-- YOUR TASK --
The output must reproduce each line of the data word for word.

[Saved data entries]
============

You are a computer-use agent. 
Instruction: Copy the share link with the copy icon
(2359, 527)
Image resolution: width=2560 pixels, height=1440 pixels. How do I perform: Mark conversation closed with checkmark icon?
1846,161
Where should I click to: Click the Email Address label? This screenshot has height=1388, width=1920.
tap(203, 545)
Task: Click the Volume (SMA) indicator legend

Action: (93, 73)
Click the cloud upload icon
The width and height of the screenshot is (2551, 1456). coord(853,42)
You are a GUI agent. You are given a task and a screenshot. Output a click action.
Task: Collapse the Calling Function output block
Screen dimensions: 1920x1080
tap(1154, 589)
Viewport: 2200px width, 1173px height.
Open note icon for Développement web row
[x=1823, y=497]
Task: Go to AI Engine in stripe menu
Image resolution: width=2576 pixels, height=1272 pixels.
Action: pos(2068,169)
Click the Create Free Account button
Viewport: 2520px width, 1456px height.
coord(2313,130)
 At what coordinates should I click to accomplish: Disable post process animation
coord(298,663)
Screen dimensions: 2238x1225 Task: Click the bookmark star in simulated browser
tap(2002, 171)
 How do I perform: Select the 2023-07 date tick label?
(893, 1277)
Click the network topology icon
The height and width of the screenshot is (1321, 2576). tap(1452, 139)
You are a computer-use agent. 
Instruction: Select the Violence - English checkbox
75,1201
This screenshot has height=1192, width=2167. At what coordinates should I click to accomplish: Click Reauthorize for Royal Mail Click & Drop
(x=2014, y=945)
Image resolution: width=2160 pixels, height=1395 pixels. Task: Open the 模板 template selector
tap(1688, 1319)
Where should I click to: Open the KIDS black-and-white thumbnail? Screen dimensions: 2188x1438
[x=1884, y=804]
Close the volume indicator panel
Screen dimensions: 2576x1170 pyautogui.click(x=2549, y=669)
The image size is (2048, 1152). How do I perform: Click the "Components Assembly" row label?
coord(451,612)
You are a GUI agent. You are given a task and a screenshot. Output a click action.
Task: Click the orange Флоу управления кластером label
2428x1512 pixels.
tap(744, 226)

============

-- YOUR SOLUTION --
You are a computer-use agent. 
Instruction: Copy the share link with the copy icon
(2359, 527)
Image resolution: width=2560 pixels, height=1440 pixels. How do I perform: Mark conversation closed with checkmark icon?
1846,161
Where should I click to: Click the Email Address label? This screenshot has height=1388, width=1920.
tap(203, 545)
Task: Click the Volume (SMA) indicator legend

Action: (93, 73)
Click the cloud upload icon
The width and height of the screenshot is (2551, 1456). coord(853,42)
You are a GUI agent. You are given a task and a screenshot. Output a click action.
Task: Collapse the Calling Function output block
Screen dimensions: 1920x1080
tap(1154, 589)
Viewport: 2200px width, 1173px height.
Open note icon for Développement web row
[x=1823, y=497]
Task: Go to AI Engine in stripe menu
Image resolution: width=2576 pixels, height=1272 pixels.
Action: pos(2068,169)
Click the Create Free Account button
Viewport: 2520px width, 1456px height.
coord(2313,130)
 At what coordinates should I click to accomplish: Disable post process animation
coord(298,663)
Screen dimensions: 2238x1225 Task: Click the bookmark star in simulated browser
tap(2002, 171)
 How do I perform: Select the 2023-07 date tick label?
(893, 1277)
Click the network topology icon
The height and width of the screenshot is (1321, 2576). tap(1452, 139)
You are a computer-use agent. 
Instruction: Select the Violence - English checkbox
75,1201
This screenshot has height=1192, width=2167. At what coordinates should I click to accomplish: Click Reauthorize for Royal Mail Click & Drop
(x=2014, y=945)
Image resolution: width=2160 pixels, height=1395 pixels. Task: Open the 模板 template selector
tap(1688, 1319)
Where should I click to: Open the KIDS black-and-white thumbnail? Screen dimensions: 2188x1438
[x=1884, y=804]
Close the volume indicator panel
Screen dimensions: 2576x1170 pyautogui.click(x=2549, y=669)
The image size is (2048, 1152). How do I perform: Click the "Components Assembly" row label?
coord(451,612)
You are a GUI agent. You are given a task and a screenshot. Output a click action.
Task: Click the orange Флоу управления кластером label
2428x1512 pixels.
tap(744, 226)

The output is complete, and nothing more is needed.